Agrippina, the most powerful woman of her time. Wife, great-granddaughter, sister, niece and mother of an emperor, she is a fantasized character through the ages. Her son, Nero, was the one through whom her name entered in the posterity as the mother of a monster. But who is really Agrippina?

After having read « Les femmes et le sexe dans la Rome Antique »(Women and Sex in Ancient Rome) by Virginie Girot (review here), which dealt with the representation of women under the Julio-Claudians, it is quite natural that I turned to « Agrippina », a worthy representative of this family and of this era.

Here we discover the life of Agrippina as well as the weight that her ancestors would have had in the formation of her character. We discover a woman more human than we imagine. A woman who used what was made available to her to stand on an equal footing with men and who succeeded in making a place for herself at the head of the Roman Empire by bearing the title of Augusta. Coming from a great lineage, she succeeded in having her son accepted as a worthy descendant of Augustus. One of the originalities of the book is that it also offers an analysis of the different contemporary representations of this great lady.

With this book, we are once again facing a historical work and not a novel. It is once again a very good work that is presented to us. The author does not limit herself to asserting certain points, she offers a critical look at the different Latin authors, namely Suetonius, Tacitus and Dion Cassius. Indeed, they take a very dark look at a woman of whom they were not contemporaries. They based their work on writings and hearsay about Nero. As most of these sources were anti-Neronian at the time, it is advisable to take their statements with tweezers. However, they were also able to consult Agrippina’s memoirs, which have unfortunately disappeared to this day.

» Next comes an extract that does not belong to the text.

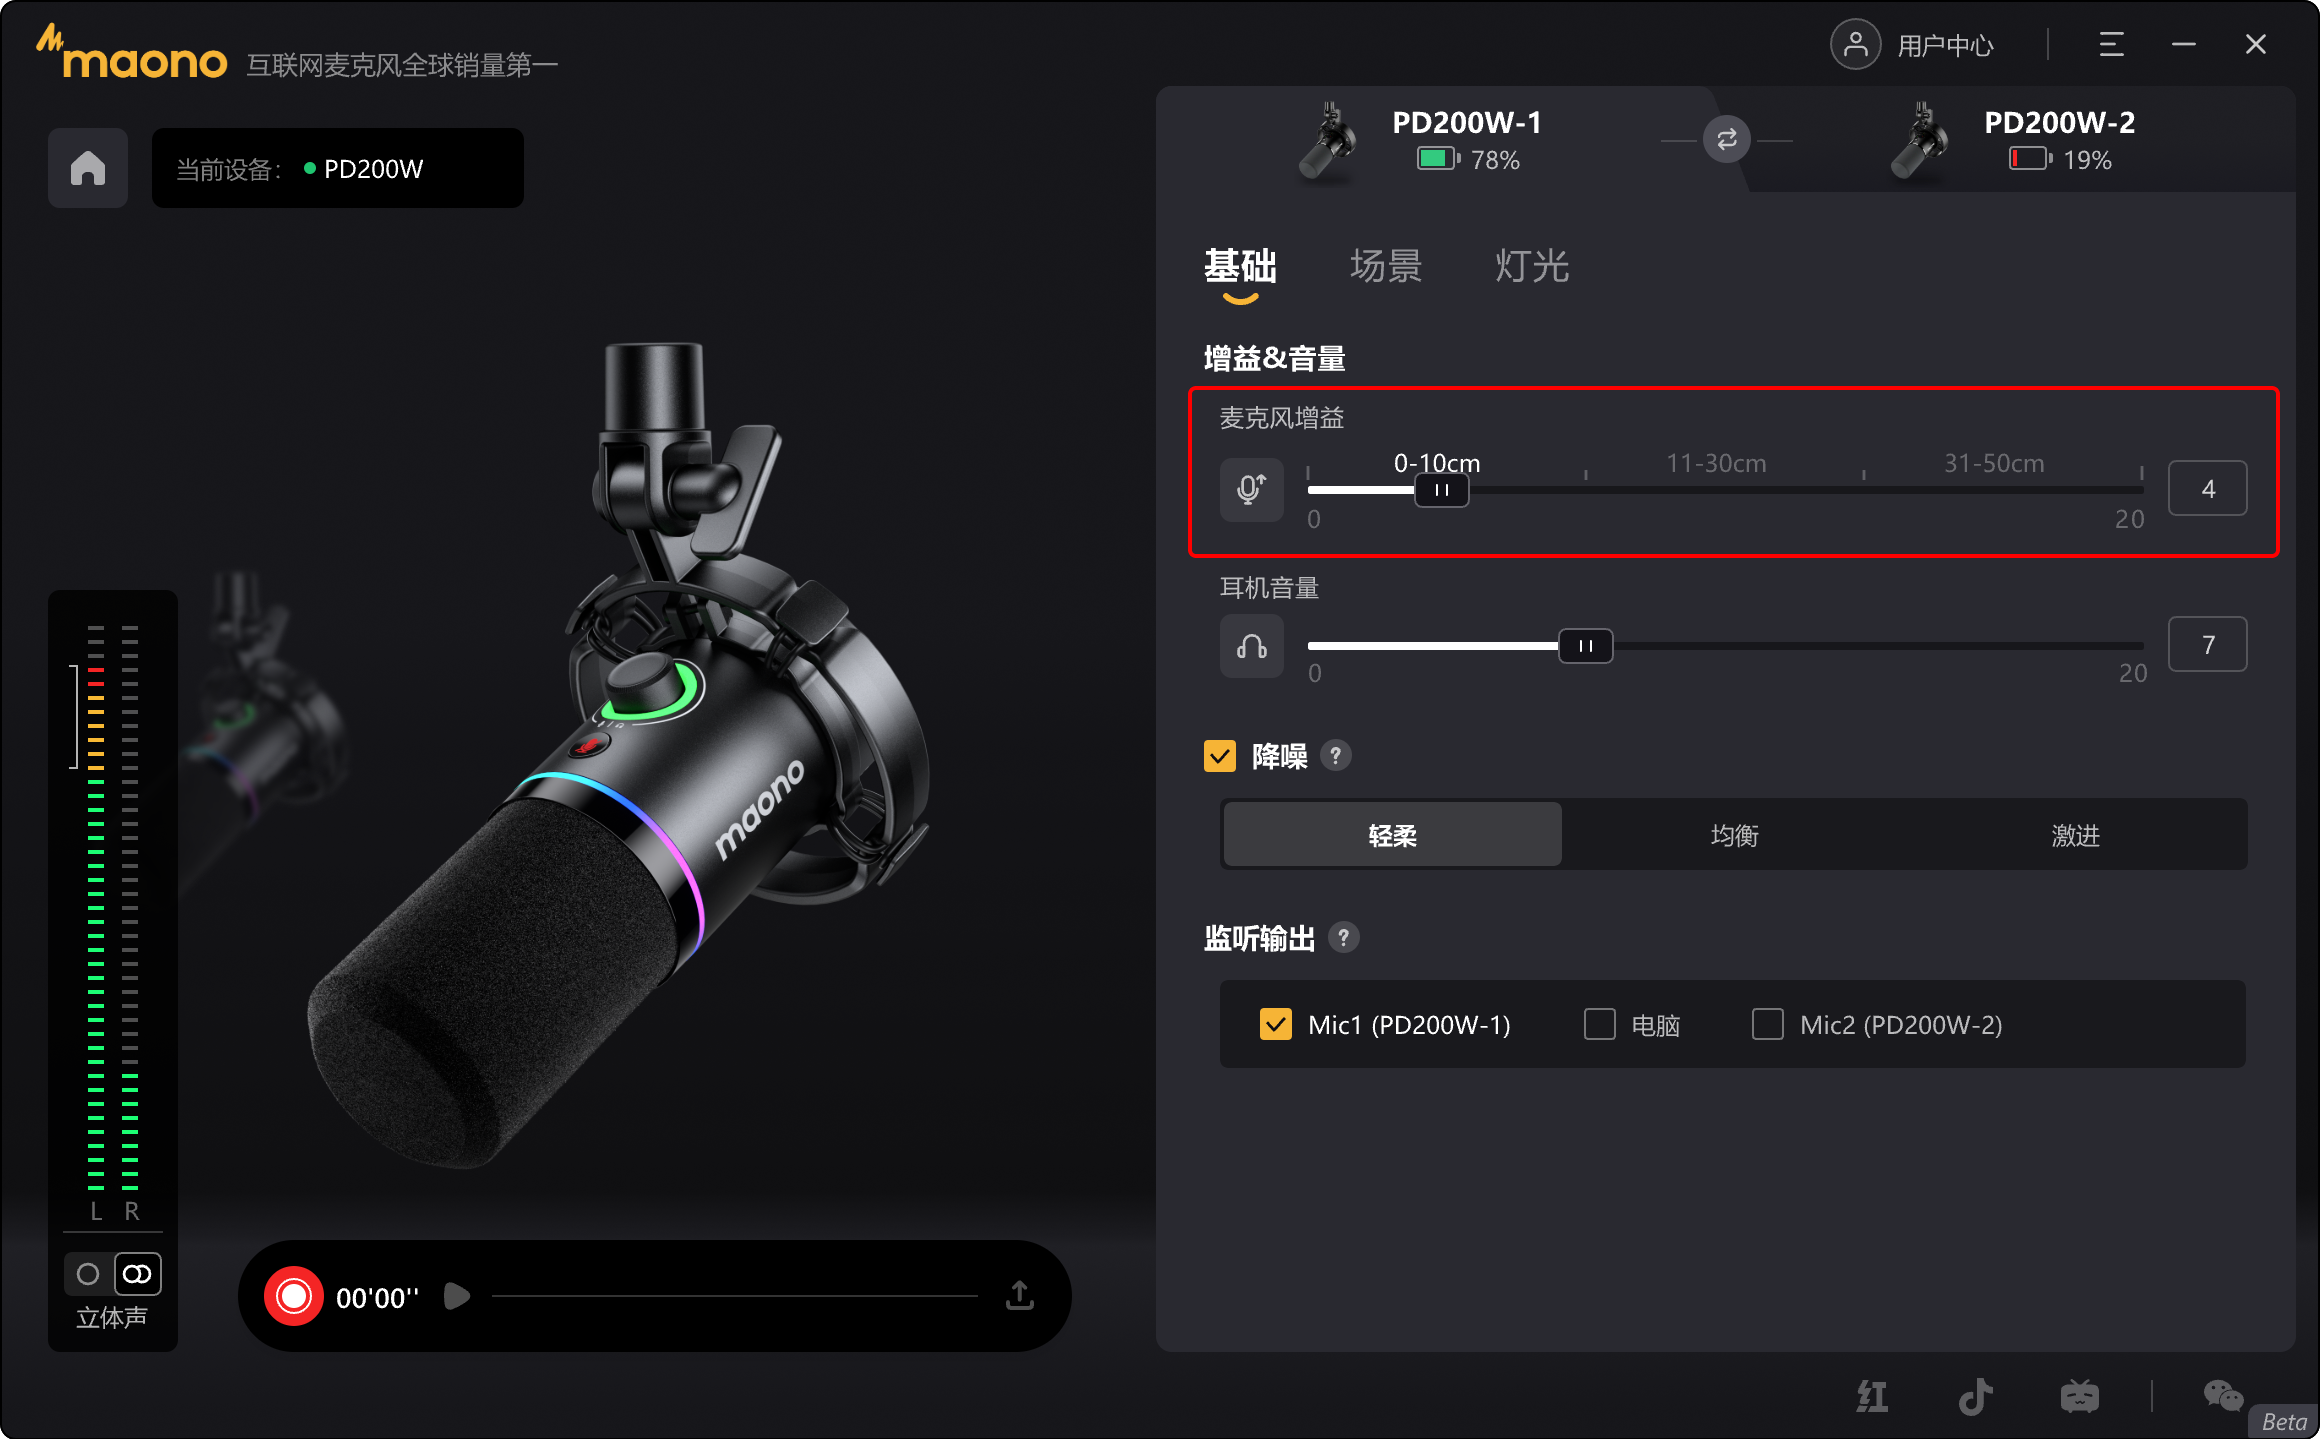Switch to the 场景 tab

pos(1385,266)
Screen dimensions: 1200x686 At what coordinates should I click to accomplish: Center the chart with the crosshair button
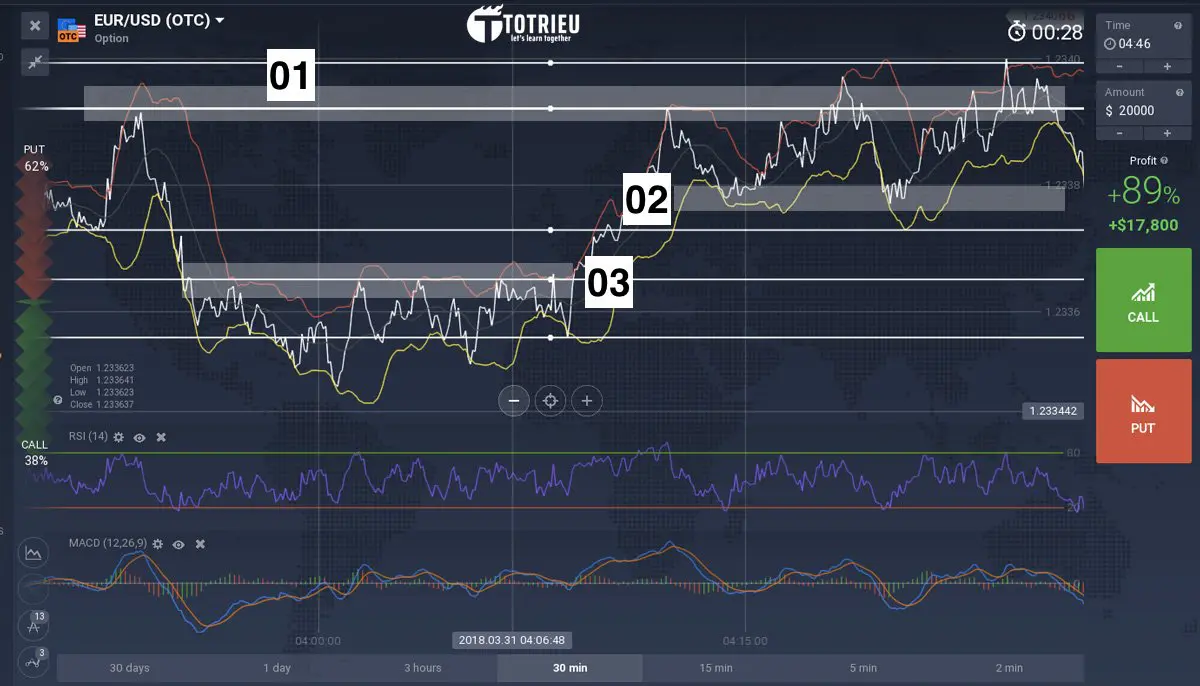click(549, 401)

The strength of this work lies in the writing. Indeed, Virginie Girot’s light pen allows us to apprehend the book as a novel. The story of Agrippina is told almost like a tragic hero. While remaining faithful to a historical work, the historian manages to transport the reader. It is easily accessible to both a novice and an initiated public. However, some technical terms are not explained, but this does not prevent the understanding of the text. The book is about 230 pages long and can be devoured in a few hours or even days.

Discover one of the greatest descendants of Emperor Augustus!